• **Your task**: Retype, word for word, only the lines from the one containing "Task: Leave the meeting with the red button" through the last line of the listing below. Pictures do not belong in the result.

++++

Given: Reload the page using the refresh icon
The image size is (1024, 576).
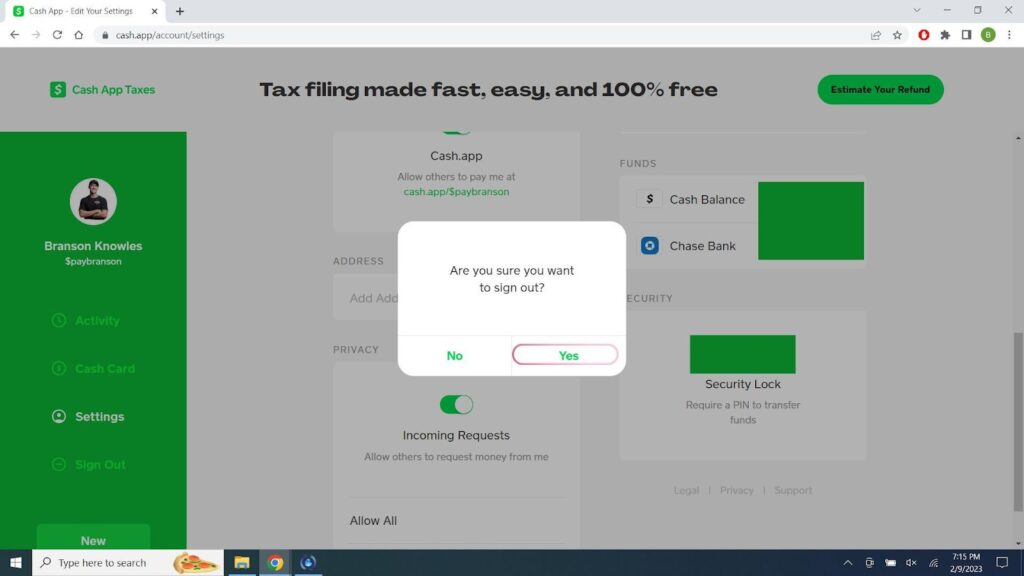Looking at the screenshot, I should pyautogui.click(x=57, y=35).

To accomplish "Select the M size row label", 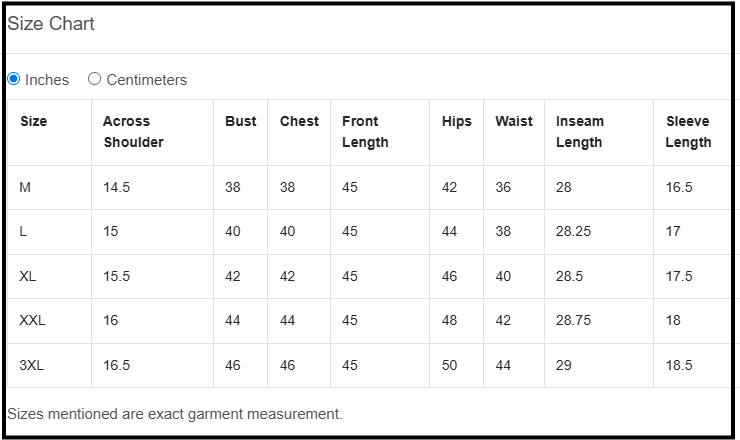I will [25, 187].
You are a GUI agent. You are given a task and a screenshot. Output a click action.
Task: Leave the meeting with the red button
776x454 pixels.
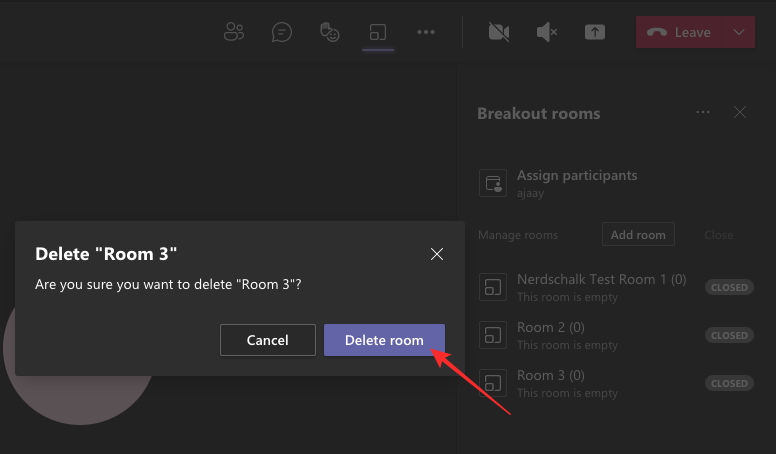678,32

++++

• **Task response**:
Task: Leave the meeting with the red button
776x454 pixels.
678,32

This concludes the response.